Country Situations: Overview

Country Visits

The UN Special Rapporteur visits several countries each year to investigate human rights violations, identify their causes, and recommend reforms. The Commission on Human Rights (replaced by the Human Rights Council in March 2006) has requested that Governments carefully examine the recommendations made and "report to the Special Rapporteur on the actions taken on those recommendations." In recent years, the Special Rapporteur has begun issuing follow-up reports two years after the original country visit to examine progress on the implementation of his recommendations.

The menu on the left provides links by country to any reports on visits, follow-up visits, and relevant news.


The Special Rapporteur corresponds with Governments regarding allegations of human rights violations that he has received. In general, the Special Rapporteur's initial communication summarizes the allegations that he has received and requests that the Government provide information on the alleged incident and on any investigations or remedial measures that it has taken.

The latest report of country communications, issued in May 2009, contains a comprehensive account of communications sent to Governments between 16 March 2008 and 15 March 2009, along with replies received between 1 May 2008 and 30 April 2009. It also includes responses received to communications that were sent in earlier years. Within this reporting period, the Special Rapporteur sent 117 communications to 42 countries concerning a total of more than 1100 individuals. Roughly half of all communications sent drew a response from the Government concerned within a reasonable time period.

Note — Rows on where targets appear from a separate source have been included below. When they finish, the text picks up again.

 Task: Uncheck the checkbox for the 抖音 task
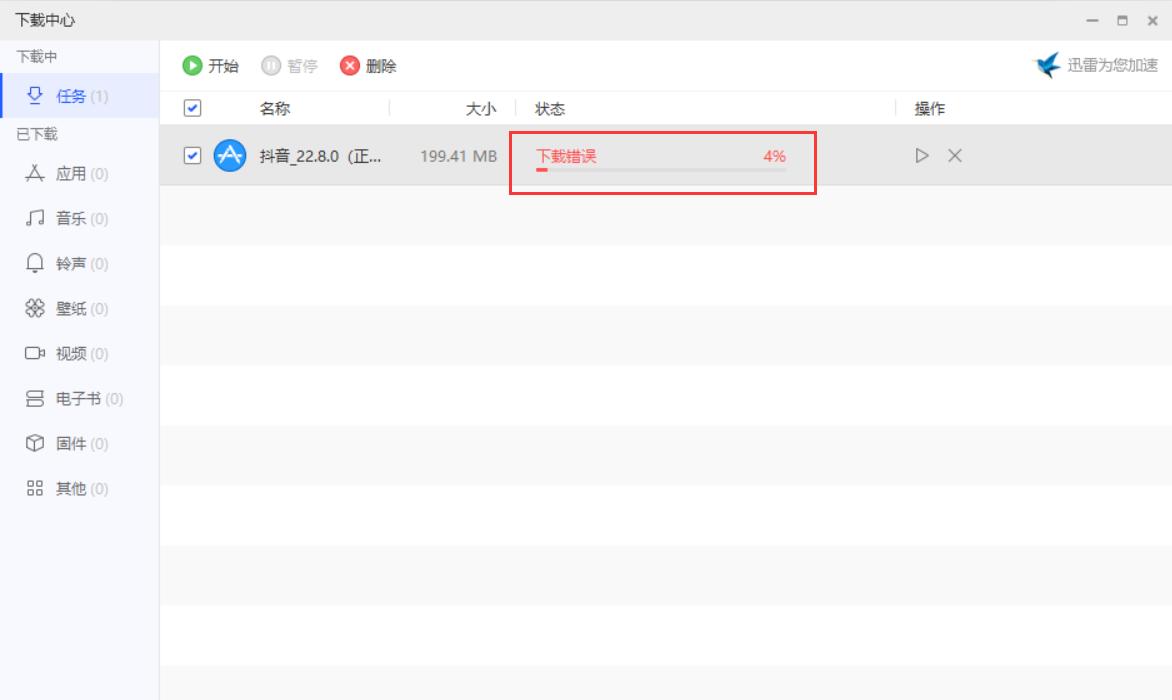(x=191, y=155)
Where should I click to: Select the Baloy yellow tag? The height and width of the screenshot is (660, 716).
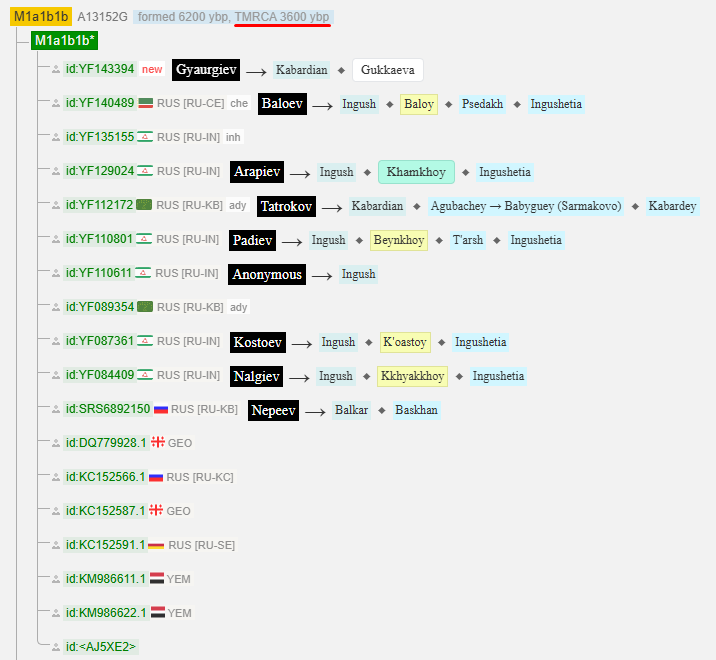[x=419, y=104]
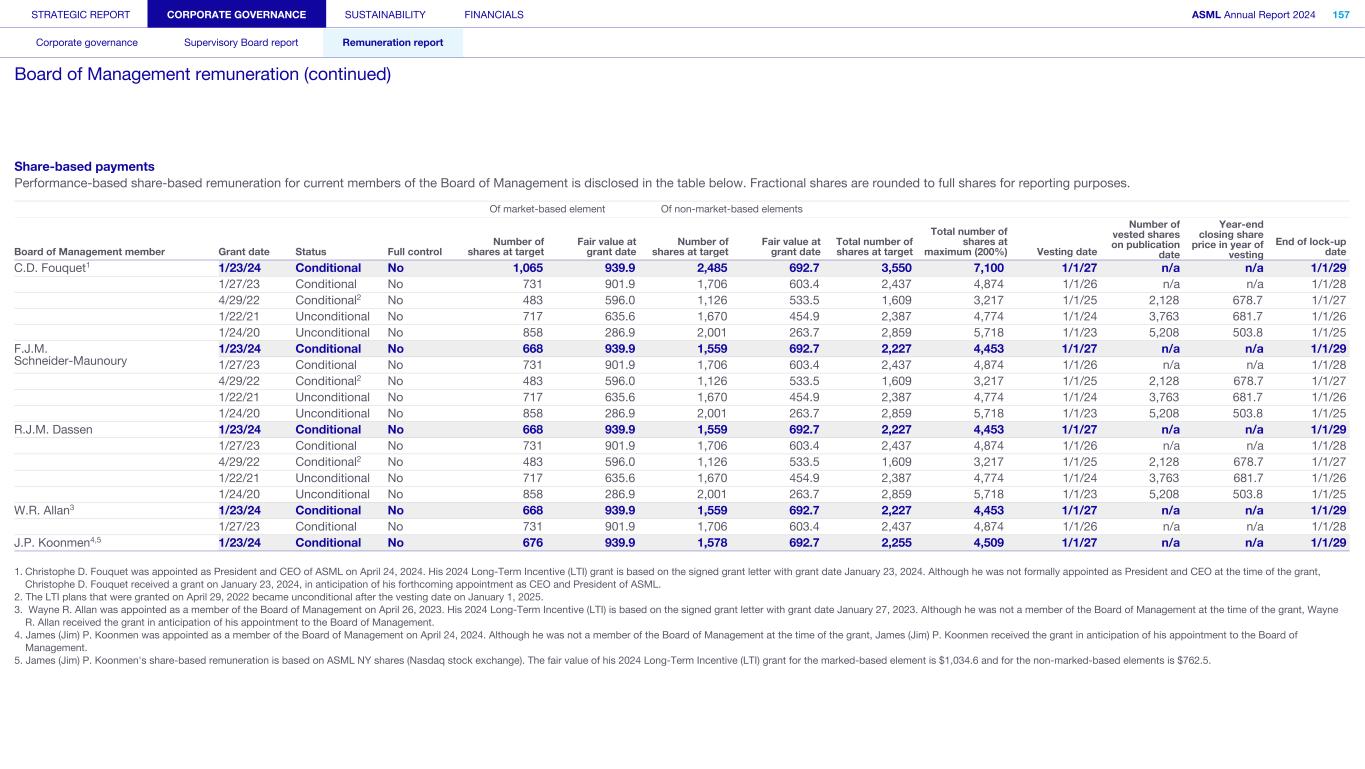This screenshot has height=769, width=1365.
Task: Select the Share-based payments heading
Action: (84, 166)
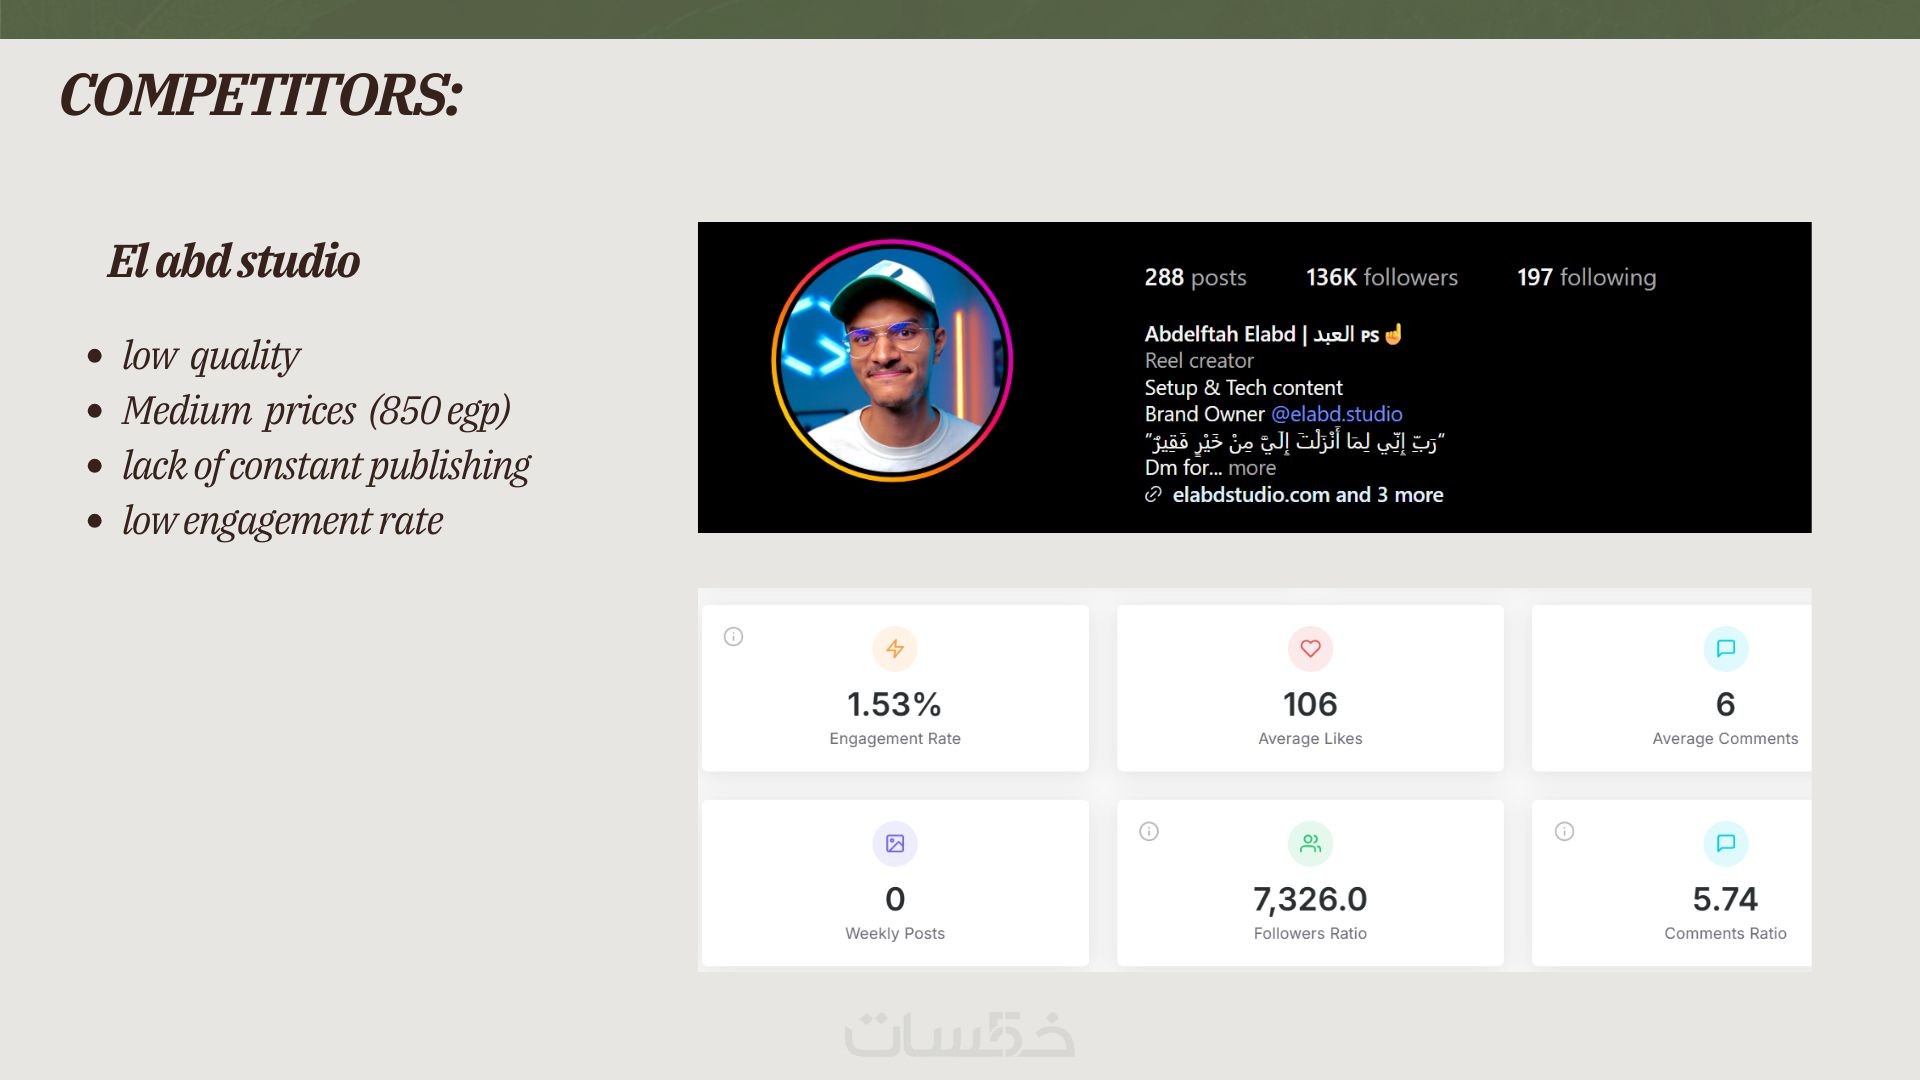Click the info icon on Followers Ratio card
The width and height of the screenshot is (1920, 1080).
(1149, 832)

The menu on the left provides links by country to country communication reports. The reports contain full reproductions of the correspondence. Since 2005, the Special Rapporteur has indexed the correspondence under four headings:

1. Violation alleged

Violations are classified into the following categories:
  • Non-respect of international standards on safeguards and restrictions relating to the imposition of capital punishment
  • Death threats and fear of imminent extrajudicial executions by State officials, paramilitary groups, or groups cooperating with or tolerated by the Government, as well as unidentified persons who may be linked to the categories mentioned above and when the Government is failing to take appropriate protection measures
  • Deaths in custody owing to torture, neglect, or the use of force, or fear of death in custody due to life-threatening conditions of detention
  • Deaths due to the use of force by law enforcement officials or persons acting in direct or indirect compliance with the State, when the use of force is inconsistent with the criteria of absolute necessity and proportionality
  • Deaths due to the attacks or killings by security forces of the State, or by paramilitary groups, death squads, or other private forces cooperating with or tolerated by the State
  • Violations of the right to life during armed conflicts, especially of the civilian population and other non-combatants, contrary to international humanitarian law
  • Expulsion, refoulement, or return of persons to a country or a place where their lives are in danger
  • Impunity, compensation and the rights of victims

2. Subject(s) of appeal

The subjects of communications are classified in accordance with paragraph 6 of Commission of Human Rights resolution 2004/37.

3. Character of reply

The replies received have been classified according to the following five categories designed to assist the Commission in its task of evaluating the effectiveness of the mandate:
  1. "Largely satisfactory response" denotes a reply that is responsive to the allegations and that substantially clarifies the facts. It does not, however, imply that the action taken necessarily complies with international human rights law.
  2. "Cooperative but incomplete response" denotes a reply that provides some clarification of the allegations but that contains limited factual substantiation or that fails to address some issues.
  3. "Allegations rejected but without adequate substantiation" denotes a reply denying the allegations but which is not supported by documentation or analysis that can be considered satisfactory under the circumstances.
  4. "Receipt acknowledged" denotes a reply acknowledging that the communication was received but without providing any substantive information.
  5. "No response".

There are two minor, additional characterizations: (i) Where a responses has been received but has not yet been translated by the United Nations, the response is characterized simply as "UN translation awaited". (ii) Where a response has not been received from the Government but less than 90 days has elapsed since the communication was sent, that fact is indicated by characterizing the response as: "No response (recent communication)".

4. Observations of the Special Rapporteur

Brief comments by the Special Rapporteur on the extent to which he considers each reply to have responded adequately to the concerns arising under the mandate. An indication is also provided in instances in which additional information is required to respond effectively to the information received.